-- start GIVEN ENTRIES --

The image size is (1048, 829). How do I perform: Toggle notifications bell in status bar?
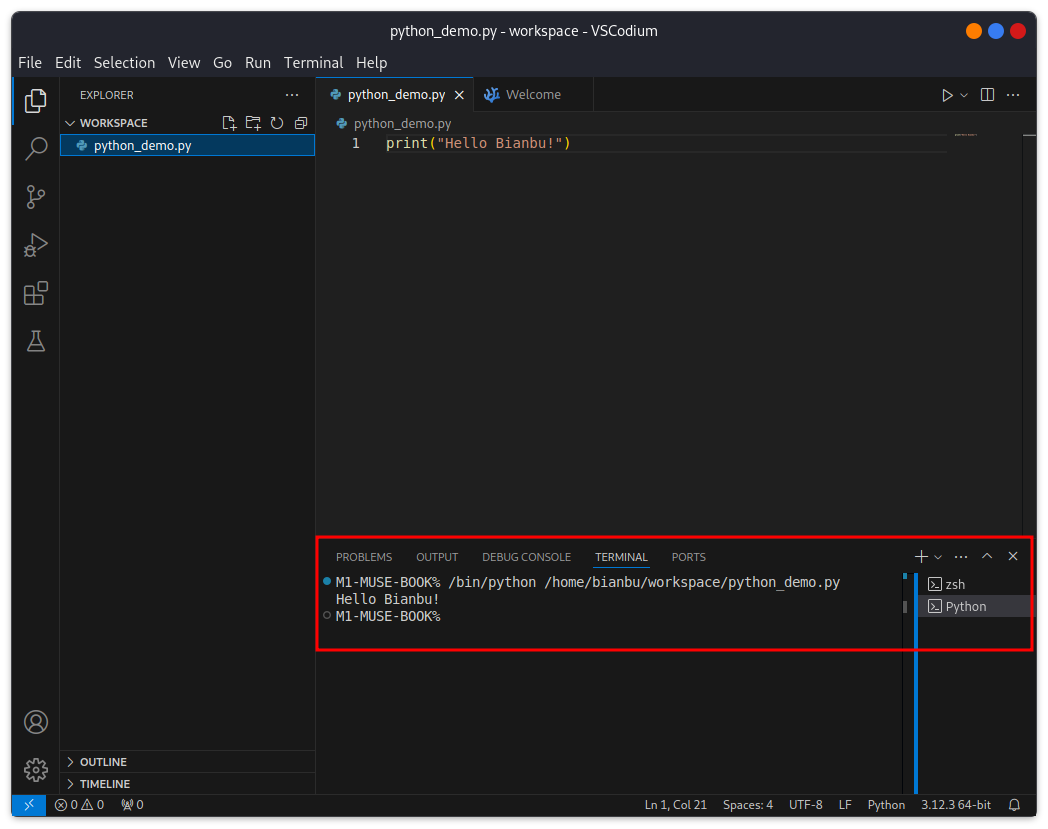1014,805
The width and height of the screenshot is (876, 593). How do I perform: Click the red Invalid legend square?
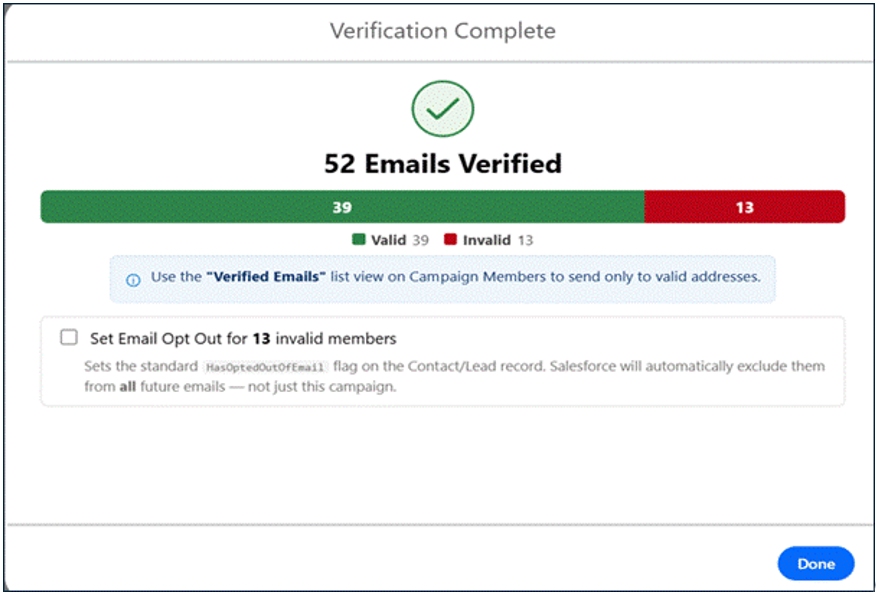(450, 240)
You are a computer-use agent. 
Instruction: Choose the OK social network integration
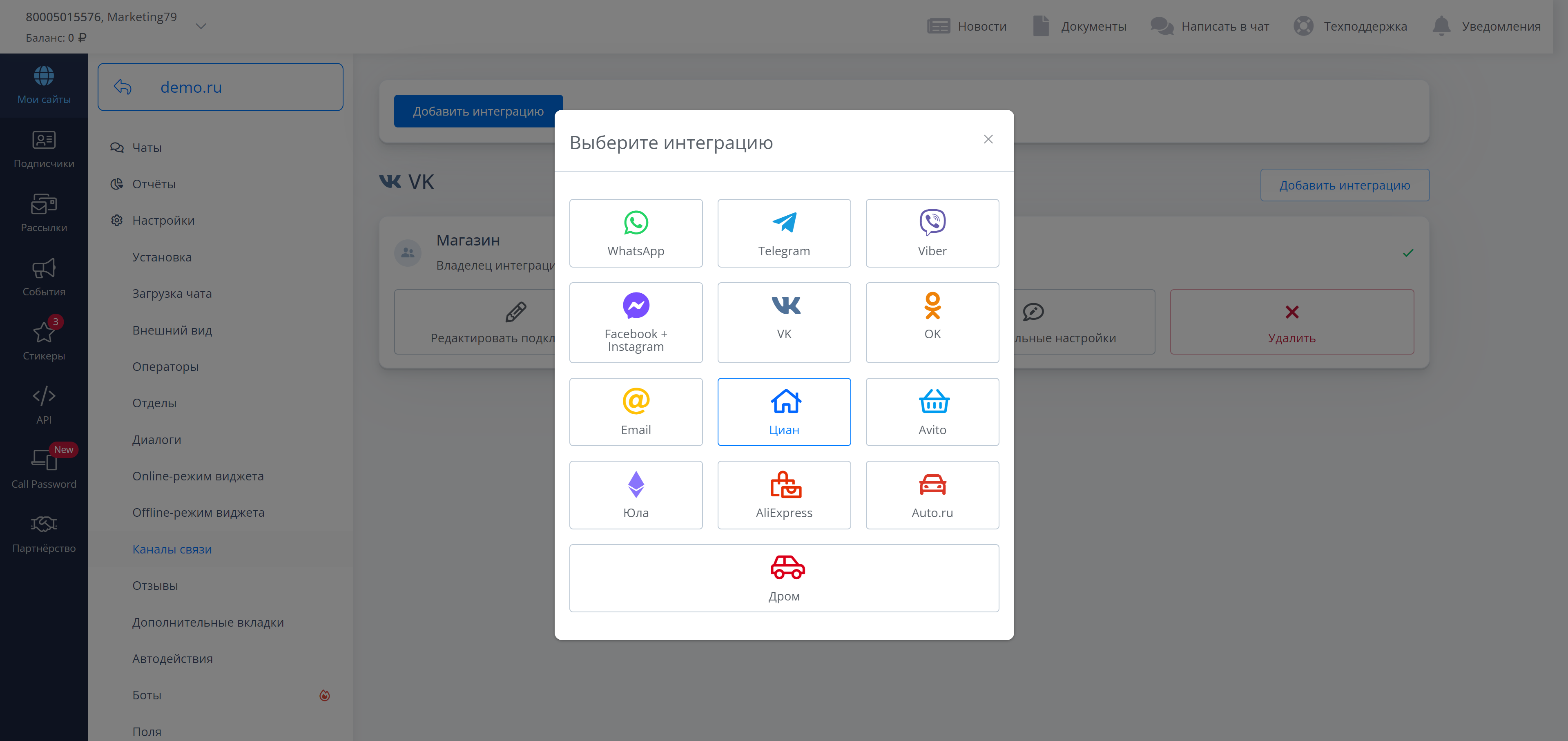tap(931, 322)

-- end GIVEN ENTRIES --

_TASK STATEMENT_
Arrange the lines from the line containing "You are a computer-use agent." through the end of the records, both ends included, as a numbered list. Skip blank lines and leave the pictures out.

_RESULT OF THE TASK_
1. You are a computer-use agent. 
2. Instruction: Choose the OK social network integration
3. tap(931, 322)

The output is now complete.